Congratulations! You have implemented a real-time localization algorithm for a flying drone.

While this code tends to work pretty well, consider the limitations of a localization algorithm which only works when a map of the environment is available beforehand. In the future, we will see autonomous robots operating in our schools and homes. Such robots will have no access to maps of their environments beforehand; they will need to map their environments in real time!

To provide this functionality to the drone, we will extend the localization particle filter such that each particle will not just estimate the path of the drone, but a map of the drone’s environment.

The algorithm that accomplishes this is called FastSLAM. A map in FastSLAM is represented by a set of landmarks. A Gaussian approximates the pose of the landmark. For us, this is a pose (\(x\),\(y\)) and a 2x2 covariance matrix. In our implementation, a single landmark in the map corresponds to a single feature extracted by OpenCV.

Most SLAM algorithms seek to approximate the following probability distribution:

\[p(\Theta, x^t | z^t, u^t)\]


  • \(\Theta\) is the map consisting of N landmarks \(\Theta=\theta_1,...\theta_N\)

  • \(x^t\) is the path of the robot \(x^t= x_1,...,x_t\)

  • \(z^t\) is the sequence of measurements \(z^t= z_1,...,z_t\)

  • \(u^t\) is the sequence of controls, \(u^t= u_1,...,u_t\)

ie approximate the path of the drone and the map of its environment given all past measurements and controls.

The main mathematical insight of FastSLAM is the ability to factor the above belief distribution by landmark:

\[p(\Theta, x^t | z^t, u^t)=p(x^t | z^t, u^t)\Pi_n{p(\theta_n |x^t, z^t, u^t)}\]

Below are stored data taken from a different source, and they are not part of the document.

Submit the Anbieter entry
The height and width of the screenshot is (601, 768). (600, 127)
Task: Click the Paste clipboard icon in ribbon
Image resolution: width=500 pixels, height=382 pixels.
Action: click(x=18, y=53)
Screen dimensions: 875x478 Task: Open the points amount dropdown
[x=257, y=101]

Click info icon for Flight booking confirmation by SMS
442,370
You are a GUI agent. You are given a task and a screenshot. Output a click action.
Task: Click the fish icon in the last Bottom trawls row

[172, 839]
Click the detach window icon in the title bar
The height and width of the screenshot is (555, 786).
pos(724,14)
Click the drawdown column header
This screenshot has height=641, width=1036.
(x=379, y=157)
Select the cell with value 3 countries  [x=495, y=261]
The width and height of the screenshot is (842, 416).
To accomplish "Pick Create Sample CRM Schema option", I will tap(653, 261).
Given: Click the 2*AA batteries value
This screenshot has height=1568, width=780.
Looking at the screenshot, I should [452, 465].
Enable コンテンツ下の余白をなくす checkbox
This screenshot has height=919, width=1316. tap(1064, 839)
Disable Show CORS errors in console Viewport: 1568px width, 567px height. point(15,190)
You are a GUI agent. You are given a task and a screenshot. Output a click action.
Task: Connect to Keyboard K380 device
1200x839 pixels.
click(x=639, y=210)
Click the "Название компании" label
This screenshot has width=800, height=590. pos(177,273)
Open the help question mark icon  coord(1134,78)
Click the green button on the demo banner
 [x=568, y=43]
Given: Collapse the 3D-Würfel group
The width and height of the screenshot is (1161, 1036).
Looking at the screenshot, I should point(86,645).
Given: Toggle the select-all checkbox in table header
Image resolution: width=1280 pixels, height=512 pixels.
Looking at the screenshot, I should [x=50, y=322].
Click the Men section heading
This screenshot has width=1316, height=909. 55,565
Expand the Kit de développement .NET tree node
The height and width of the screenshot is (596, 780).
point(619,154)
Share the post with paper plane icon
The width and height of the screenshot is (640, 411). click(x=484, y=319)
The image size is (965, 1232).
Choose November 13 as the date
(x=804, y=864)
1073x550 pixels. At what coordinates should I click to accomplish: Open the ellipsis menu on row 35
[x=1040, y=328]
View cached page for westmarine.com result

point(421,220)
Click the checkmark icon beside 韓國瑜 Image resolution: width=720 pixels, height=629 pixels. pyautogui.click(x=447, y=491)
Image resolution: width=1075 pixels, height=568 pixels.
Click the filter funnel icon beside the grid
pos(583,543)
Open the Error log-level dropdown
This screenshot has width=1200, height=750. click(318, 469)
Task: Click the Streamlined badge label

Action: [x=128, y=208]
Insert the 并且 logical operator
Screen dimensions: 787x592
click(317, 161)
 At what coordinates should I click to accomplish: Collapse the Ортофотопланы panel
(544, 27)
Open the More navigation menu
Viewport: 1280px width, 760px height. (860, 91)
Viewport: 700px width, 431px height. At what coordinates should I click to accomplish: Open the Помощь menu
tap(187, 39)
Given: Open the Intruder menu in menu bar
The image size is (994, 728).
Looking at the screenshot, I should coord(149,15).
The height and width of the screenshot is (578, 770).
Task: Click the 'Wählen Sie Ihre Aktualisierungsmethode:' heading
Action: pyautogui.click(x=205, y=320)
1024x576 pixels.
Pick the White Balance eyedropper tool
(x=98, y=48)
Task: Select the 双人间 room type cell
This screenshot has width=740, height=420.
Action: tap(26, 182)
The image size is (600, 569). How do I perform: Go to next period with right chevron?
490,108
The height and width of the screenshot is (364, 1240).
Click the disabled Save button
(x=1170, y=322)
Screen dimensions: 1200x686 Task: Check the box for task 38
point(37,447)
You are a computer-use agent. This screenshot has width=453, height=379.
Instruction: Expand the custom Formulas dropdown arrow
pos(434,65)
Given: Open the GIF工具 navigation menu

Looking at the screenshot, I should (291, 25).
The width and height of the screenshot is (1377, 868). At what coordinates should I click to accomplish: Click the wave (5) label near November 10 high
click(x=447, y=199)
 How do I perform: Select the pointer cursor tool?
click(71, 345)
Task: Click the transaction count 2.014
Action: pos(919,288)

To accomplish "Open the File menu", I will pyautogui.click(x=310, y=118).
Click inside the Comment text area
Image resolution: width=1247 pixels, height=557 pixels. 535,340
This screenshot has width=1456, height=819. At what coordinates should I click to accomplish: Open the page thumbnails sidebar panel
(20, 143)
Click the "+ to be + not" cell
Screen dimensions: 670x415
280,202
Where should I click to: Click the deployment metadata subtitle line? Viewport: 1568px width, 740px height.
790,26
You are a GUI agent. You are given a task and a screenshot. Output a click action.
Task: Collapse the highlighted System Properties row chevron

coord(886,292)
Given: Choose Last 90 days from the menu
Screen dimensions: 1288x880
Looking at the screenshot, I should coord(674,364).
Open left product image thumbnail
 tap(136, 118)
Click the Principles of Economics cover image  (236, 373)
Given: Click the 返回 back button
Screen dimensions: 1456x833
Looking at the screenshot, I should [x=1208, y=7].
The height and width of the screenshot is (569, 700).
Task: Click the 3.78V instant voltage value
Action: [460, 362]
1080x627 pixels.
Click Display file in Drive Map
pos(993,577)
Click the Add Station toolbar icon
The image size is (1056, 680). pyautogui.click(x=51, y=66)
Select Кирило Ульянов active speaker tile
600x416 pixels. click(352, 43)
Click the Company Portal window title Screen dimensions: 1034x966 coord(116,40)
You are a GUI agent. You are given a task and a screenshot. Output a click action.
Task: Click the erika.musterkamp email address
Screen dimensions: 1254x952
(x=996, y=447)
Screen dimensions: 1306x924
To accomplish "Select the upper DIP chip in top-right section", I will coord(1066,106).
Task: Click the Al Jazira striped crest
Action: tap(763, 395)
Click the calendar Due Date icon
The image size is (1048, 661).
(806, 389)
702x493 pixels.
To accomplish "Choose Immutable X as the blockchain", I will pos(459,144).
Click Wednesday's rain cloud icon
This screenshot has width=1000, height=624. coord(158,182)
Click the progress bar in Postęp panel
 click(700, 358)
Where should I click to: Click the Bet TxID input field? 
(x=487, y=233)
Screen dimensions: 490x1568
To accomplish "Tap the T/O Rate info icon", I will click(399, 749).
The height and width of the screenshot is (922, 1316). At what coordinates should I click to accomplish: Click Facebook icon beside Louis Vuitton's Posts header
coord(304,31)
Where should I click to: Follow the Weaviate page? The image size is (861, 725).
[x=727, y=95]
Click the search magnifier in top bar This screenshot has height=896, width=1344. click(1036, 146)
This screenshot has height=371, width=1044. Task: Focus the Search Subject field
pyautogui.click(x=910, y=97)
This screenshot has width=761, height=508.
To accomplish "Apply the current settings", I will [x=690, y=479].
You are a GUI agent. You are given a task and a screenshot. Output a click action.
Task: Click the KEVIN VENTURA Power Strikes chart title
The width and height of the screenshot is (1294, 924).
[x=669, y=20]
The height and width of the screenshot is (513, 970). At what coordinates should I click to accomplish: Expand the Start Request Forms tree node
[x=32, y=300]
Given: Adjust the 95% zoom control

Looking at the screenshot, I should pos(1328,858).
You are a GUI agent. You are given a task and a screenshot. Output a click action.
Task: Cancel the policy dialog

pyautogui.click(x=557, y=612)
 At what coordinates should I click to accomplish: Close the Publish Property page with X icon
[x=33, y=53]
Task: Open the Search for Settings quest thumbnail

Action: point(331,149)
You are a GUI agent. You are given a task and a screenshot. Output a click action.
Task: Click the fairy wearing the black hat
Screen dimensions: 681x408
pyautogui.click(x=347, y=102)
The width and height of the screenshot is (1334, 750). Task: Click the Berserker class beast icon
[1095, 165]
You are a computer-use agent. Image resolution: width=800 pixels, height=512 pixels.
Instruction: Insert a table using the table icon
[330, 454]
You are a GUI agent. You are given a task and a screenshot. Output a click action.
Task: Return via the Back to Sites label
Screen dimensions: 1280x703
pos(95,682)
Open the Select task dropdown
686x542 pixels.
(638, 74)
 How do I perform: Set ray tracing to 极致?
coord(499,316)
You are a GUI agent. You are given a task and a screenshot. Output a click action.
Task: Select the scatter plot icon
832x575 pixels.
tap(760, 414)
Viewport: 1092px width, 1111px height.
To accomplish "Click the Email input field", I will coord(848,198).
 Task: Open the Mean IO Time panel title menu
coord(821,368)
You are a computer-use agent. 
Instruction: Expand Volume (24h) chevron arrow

This factorization asserts the fact that landmark positions in the map are conditionally independent of one another if the path of the robot is known. Hence the product over n for each landmark \(\theta_n\).

With this insight, we can represent the map with many 2-dimensional Gaussians, one for the pose of each landmark. Otherwise, as in the popular EKF SLAM algorithm, we would have to store and update a 2N-dimensional Gaussian, with N the number of landmarks in the map. As you will see, our maps will grow to include hundreds of landmarks. Updating a covariance matrix with \((2N)^2\) entries for N=500 landmarks would not be so fun!

The basic steps of FastSLAM will closely resemble those of MC Localization: generate a set of particles and in each time step: update their positions with motion data, weight them based on their accuracy, and resample.

The following animation shows FastSLAM running on the Duckiedrone:

SLAM Animation

In grey are all of the landmarks in the map, in blue are the features being observed by the drone during each moment in time, and in red are the poses of the FastSLAM particles (our belief about the location of the drone).

Notice that as the drone moves throughout the plane, newly observed features, marked in blue, are added to the map as grey particles. As areas of the map are revisited by the drone, the algorithm updates those areas with the new information, and you can see the landmarks shift. Remember that the pose of each landmark is filtered with an EKF, so as we revisit a landmark more times, we incorporate more information about it and our certainty about the map increases.

Please provide answers to the following questions in

Problem 2 - FastSLAM questions#

Q1- Why is the property of the landmark positions being conditionally independent important for FastSLAM?

Q2- Does FastSLAM include EKF’s? If yes, how are they part of the algorithm?